→ What the task asks: Nothing in the records may change when you print them out again.

(Records provided)

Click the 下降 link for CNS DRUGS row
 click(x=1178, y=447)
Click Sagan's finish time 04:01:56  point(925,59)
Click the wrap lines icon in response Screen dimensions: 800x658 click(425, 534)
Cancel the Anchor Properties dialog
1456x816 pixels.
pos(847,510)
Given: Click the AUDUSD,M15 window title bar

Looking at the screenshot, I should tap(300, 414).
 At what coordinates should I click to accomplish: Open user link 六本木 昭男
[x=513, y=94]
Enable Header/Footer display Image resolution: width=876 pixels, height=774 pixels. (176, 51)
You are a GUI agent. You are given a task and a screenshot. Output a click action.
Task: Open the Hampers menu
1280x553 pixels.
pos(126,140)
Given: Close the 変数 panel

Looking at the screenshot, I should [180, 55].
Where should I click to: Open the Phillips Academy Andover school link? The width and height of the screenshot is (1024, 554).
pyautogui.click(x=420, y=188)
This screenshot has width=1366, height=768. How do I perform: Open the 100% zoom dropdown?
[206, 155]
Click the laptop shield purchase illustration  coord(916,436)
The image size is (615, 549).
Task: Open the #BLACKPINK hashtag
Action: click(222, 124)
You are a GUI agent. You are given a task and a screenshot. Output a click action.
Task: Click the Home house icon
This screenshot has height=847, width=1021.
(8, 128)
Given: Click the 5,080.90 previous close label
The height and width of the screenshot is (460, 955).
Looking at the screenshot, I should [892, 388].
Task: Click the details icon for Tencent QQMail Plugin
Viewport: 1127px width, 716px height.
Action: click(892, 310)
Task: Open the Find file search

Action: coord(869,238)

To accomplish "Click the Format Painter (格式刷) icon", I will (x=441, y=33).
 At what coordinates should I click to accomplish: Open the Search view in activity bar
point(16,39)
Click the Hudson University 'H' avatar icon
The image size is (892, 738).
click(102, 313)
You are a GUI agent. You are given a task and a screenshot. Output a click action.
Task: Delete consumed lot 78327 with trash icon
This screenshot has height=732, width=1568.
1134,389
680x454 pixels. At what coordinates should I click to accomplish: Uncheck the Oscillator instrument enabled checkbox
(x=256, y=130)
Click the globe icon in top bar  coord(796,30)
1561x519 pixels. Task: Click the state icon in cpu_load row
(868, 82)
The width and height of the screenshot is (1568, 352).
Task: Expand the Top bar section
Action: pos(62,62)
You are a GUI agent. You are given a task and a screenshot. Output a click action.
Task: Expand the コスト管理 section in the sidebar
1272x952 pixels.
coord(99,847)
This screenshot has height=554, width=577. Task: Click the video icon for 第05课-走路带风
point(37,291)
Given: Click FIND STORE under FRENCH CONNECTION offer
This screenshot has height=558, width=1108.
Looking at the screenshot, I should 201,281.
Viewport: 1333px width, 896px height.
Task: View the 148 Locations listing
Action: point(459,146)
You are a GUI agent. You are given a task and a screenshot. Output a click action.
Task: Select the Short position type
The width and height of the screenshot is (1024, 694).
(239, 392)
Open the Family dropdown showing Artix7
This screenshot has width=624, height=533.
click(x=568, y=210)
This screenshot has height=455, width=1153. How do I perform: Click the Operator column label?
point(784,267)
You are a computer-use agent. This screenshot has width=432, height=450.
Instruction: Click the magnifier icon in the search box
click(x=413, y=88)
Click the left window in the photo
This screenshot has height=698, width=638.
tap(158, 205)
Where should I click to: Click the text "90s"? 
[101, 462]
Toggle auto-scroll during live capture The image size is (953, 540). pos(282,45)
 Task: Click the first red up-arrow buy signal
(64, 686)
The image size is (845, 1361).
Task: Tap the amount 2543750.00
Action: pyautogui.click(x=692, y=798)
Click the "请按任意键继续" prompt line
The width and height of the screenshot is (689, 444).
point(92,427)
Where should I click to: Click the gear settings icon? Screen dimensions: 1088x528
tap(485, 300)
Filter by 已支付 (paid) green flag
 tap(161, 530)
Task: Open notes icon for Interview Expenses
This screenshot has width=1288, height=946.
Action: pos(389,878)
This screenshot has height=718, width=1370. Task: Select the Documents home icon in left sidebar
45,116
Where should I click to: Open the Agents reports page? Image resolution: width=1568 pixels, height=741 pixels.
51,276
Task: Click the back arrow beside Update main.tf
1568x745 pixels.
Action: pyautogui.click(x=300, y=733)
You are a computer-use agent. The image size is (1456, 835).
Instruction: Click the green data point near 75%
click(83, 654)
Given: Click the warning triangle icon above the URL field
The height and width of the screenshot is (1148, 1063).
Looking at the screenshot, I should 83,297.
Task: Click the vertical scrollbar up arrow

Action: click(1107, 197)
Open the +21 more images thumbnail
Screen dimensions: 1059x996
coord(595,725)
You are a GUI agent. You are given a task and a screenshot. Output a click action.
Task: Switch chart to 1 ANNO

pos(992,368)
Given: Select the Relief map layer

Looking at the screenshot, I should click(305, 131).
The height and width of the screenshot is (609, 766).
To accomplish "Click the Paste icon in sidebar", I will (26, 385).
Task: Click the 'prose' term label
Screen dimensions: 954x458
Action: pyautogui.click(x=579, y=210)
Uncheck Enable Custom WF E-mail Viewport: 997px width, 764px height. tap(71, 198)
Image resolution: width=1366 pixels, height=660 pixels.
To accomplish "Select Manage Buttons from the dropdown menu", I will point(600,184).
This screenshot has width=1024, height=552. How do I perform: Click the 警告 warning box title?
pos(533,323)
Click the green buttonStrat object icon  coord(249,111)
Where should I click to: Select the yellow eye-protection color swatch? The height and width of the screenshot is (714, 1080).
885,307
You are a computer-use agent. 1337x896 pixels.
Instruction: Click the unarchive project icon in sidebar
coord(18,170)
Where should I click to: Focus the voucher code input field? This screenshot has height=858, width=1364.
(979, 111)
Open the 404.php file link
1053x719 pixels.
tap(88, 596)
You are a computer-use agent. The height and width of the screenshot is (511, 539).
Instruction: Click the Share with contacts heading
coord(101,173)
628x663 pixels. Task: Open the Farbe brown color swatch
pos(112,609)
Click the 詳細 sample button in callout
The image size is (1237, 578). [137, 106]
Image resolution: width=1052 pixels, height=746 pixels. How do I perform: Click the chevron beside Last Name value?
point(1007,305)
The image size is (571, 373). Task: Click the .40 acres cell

(End Records provided)

→ Solved exercise:
Click the 下降 link for CNS DRUGS row
 click(x=1178, y=447)
Click Sagan's finish time 04:01:56  point(925,59)
Click the wrap lines icon in response Screen dimensions: 800x658 click(425, 534)
Cancel the Anchor Properties dialog
1456x816 pixels.
pos(847,510)
Given: Click the AUDUSD,M15 window title bar

Looking at the screenshot, I should tap(300, 414).
 At what coordinates should I click to accomplish: Open user link 六本木 昭男
[x=513, y=94]
Enable Header/Footer display Image resolution: width=876 pixels, height=774 pixels. (176, 51)
You are a GUI agent. You are given a task and a screenshot. Output a click action.
Task: Open the Hampers menu
1280x553 pixels.
pos(126,140)
Given: Close the 変数 panel

Looking at the screenshot, I should [180, 55].
Where should I click to: Open the Phillips Academy Andover school link? The width and height of the screenshot is (1024, 554).
pyautogui.click(x=420, y=188)
This screenshot has width=1366, height=768. How do I perform: Open the 100% zoom dropdown?
[206, 155]
Click the laptop shield purchase illustration  coord(916,436)
The image size is (615, 549).
Task: Open the #BLACKPINK hashtag
Action: click(222, 124)
You are a GUI agent. You are given a task and a screenshot. Output a click action.
Task: Click the Home house icon
This screenshot has height=847, width=1021.
(8, 128)
Given: Click the 5,080.90 previous close label
The height and width of the screenshot is (460, 955).
Looking at the screenshot, I should [892, 388].
Task: Click the details icon for Tencent QQMail Plugin
Viewport: 1127px width, 716px height.
Action: click(892, 310)
Task: Open the Find file search

Action: coord(869,238)

To accomplish "Click the Format Painter (格式刷) icon", I will (x=441, y=33).
 At what coordinates should I click to accomplish: Open the Search view in activity bar
point(16,39)
Click the Hudson University 'H' avatar icon
The image size is (892, 738).
click(102, 313)
You are a GUI agent. You are given a task and a screenshot. Output a click action.
Task: Delete consumed lot 78327 with trash icon
This screenshot has height=732, width=1568.
1134,389
680x454 pixels. At what coordinates should I click to accomplish: Uncheck the Oscillator instrument enabled checkbox
(x=256, y=130)
Click the globe icon in top bar  coord(796,30)
1561x519 pixels. Task: Click the state icon in cpu_load row
(868, 82)
The width and height of the screenshot is (1568, 352).
Task: Expand the Top bar section
Action: pos(62,62)
You are a GUI agent. You are given a task and a screenshot. Output a click action.
Task: Expand the コスト管理 section in the sidebar
1272x952 pixels.
coord(99,847)
This screenshot has height=554, width=577. Task: Click the video icon for 第05课-走路带风
point(37,291)
Given: Click FIND STORE under FRENCH CONNECTION offer
This screenshot has height=558, width=1108.
Looking at the screenshot, I should 201,281.
Viewport: 1333px width, 896px height.
Task: View the 148 Locations listing
Action: point(459,146)
You are a GUI agent. You are given a task and a screenshot. Output a click action.
Task: Select the Short position type
The width and height of the screenshot is (1024, 694).
(239, 392)
Open the Family dropdown showing Artix7
This screenshot has width=624, height=533.
click(x=568, y=210)
This screenshot has height=455, width=1153. How do I perform: Click the Operator column label?
point(784,267)
You are a computer-use agent. This screenshot has width=432, height=450.
Instruction: Click the magnifier icon in the search box
click(x=413, y=88)
Click the left window in the photo
This screenshot has height=698, width=638.
tap(158, 205)
Where should I click to: Click the text "90s"? 
[101, 462]
Toggle auto-scroll during live capture The image size is (953, 540). pos(282,45)
 Task: Click the first red up-arrow buy signal
(64, 686)
The image size is (845, 1361).
Task: Tap the amount 2543750.00
Action: pyautogui.click(x=692, y=798)
Click the "请按任意键继续" prompt line
The width and height of the screenshot is (689, 444).
point(92,427)
Where should I click to: Click the gear settings icon? Screen dimensions: 1088x528
tap(485, 300)
Filter by 已支付 (paid) green flag
 tap(161, 530)
Task: Open notes icon for Interview Expenses
This screenshot has width=1288, height=946.
Action: pos(389,878)
This screenshot has height=718, width=1370. Task: Select the Documents home icon in left sidebar
45,116
Where should I click to: Open the Agents reports page? Image resolution: width=1568 pixels, height=741 pixels.
51,276
Task: Click the back arrow beside Update main.tf
1568x745 pixels.
Action: pyautogui.click(x=300, y=733)
You are a computer-use agent. The image size is (1456, 835).
Instruction: Click the green data point near 75%
click(83, 654)
Given: Click the warning triangle icon above the URL field
The height and width of the screenshot is (1148, 1063).
Looking at the screenshot, I should 83,297.
Task: Click the vertical scrollbar up arrow

Action: click(1107, 197)
Open the +21 more images thumbnail
Screen dimensions: 1059x996
coord(595,725)
You are a GUI agent. You are given a task and a screenshot. Output a click action.
Task: Switch chart to 1 ANNO

pos(992,368)
Given: Select the Relief map layer

Looking at the screenshot, I should click(305, 131).
The height and width of the screenshot is (609, 766).
To accomplish "Click the Paste icon in sidebar", I will (26, 385).
Task: Click the 'prose' term label
Screen dimensions: 954x458
Action: pyautogui.click(x=579, y=210)
Uncheck Enable Custom WF E-mail Viewport: 997px width, 764px height. tap(71, 198)
Image resolution: width=1366 pixels, height=660 pixels.
To accomplish "Select Manage Buttons from the dropdown menu", I will point(600,184).
This screenshot has width=1024, height=552. How do I perform: Click the 警告 warning box title?
pos(533,323)
Click the green buttonStrat object icon  coord(249,111)
Where should I click to: Select the yellow eye-protection color swatch? The height and width of the screenshot is (714, 1080).
885,307
You are a computer-use agent. 1337x896 pixels.
Instruction: Click the unarchive project icon in sidebar
coord(18,170)
Where should I click to: Focus the voucher code input field? This screenshot has height=858, width=1364.
(979, 111)
Open the 404.php file link
1053x719 pixels.
tap(88, 596)
You are a computer-use agent. The height and width of the screenshot is (511, 539).
Instruction: Click the Share with contacts heading
coord(101,173)
628x663 pixels. Task: Open the Farbe brown color swatch
pos(112,609)
Click the 詳細 sample button in callout
The image size is (1237, 578). [137, 106]
Image resolution: width=1052 pixels, height=746 pixels. How do I perform: Click the chevron beside Last Name value?
point(1007,305)
The image size is (571, 373). Task: Click the .40 acres cell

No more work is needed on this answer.